Interpreting the Results

Anomaly Score Plot

  • X-axis: Simulation time (in user-defined units).
  • Y-axis: Model-derived anomaly score (higher = more unusual).
  • Red Bands: Highlight anomalous frames that deviate from the structural norm.

CSV Output

  • Allows further inspection or filtering of anomalous frames.
  • Useful for downstream clustering, trajectory trimming, or snapshot extraction.

3D Visualizations

  • Offers direct inspection of frames with the highest anomaly scores.
  • Useful for detecting simulation errors or rare but biologically relevant events.

Example Scenarios

Ligand Unbinding Detection

  • Scenario: Ligand leaves the binding pocket at some point.
  • Observation: A sharp spike in anomaly score followed by a sustained deviation.
  • Interpretation: Detected as an outlier due to major rearrangement or loss of interaction contacts.

Transient Loop Opening

  • Scenario: A loop briefly unfolds and re-folds.
  • Observation: A single or few isolated anomalies appear.
  • Interpretation: Suggests reversible fluctuations that may be functionally important.
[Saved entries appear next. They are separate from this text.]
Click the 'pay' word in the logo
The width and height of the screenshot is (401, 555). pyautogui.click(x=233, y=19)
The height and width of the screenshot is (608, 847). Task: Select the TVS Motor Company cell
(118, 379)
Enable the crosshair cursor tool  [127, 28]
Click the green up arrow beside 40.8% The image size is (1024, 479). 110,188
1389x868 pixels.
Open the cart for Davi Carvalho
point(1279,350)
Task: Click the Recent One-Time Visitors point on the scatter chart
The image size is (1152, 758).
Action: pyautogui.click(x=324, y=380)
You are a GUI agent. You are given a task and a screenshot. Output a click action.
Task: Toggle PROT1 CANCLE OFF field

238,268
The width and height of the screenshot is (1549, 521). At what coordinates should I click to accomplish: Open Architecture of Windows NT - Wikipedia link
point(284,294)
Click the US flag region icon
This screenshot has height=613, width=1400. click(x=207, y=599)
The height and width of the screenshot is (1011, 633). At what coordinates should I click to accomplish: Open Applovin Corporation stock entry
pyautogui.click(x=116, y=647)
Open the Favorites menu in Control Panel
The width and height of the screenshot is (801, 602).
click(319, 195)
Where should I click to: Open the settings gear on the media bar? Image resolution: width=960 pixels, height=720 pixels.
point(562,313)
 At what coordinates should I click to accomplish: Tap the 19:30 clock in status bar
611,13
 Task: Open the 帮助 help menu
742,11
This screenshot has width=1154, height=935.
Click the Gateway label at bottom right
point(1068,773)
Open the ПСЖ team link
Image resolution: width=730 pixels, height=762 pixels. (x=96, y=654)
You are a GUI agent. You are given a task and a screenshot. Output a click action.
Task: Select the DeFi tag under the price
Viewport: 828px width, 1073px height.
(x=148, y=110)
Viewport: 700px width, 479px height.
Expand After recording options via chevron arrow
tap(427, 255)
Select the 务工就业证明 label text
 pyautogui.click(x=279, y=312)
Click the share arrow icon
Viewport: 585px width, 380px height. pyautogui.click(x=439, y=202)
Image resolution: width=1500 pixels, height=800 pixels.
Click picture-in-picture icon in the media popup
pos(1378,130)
Simulation Instability or Glitch

  • Scenario: A frame contains abnormally large or distorted geometry.
  • Observation: An extreme anomaly score, possibly with visible distortion in 3D.
  • Interpretation: May indicate simulation artifact, poor equilibration, or input error.

Usage Tips

  • Feature Balance:

    • Start with use_ca_positions=True.
    • Add use_pairwise_distances for more resolution, especially in small systems.
    • Use use_dihedrals for secondary structure transitions or flexible loops.
  • Contamination Tuning:

    • Use higher contamination (~0.05) for noisy trajectories or exploratory scans.
    • Use lower (~0.01) for cleaner simulations to focus on major deviations.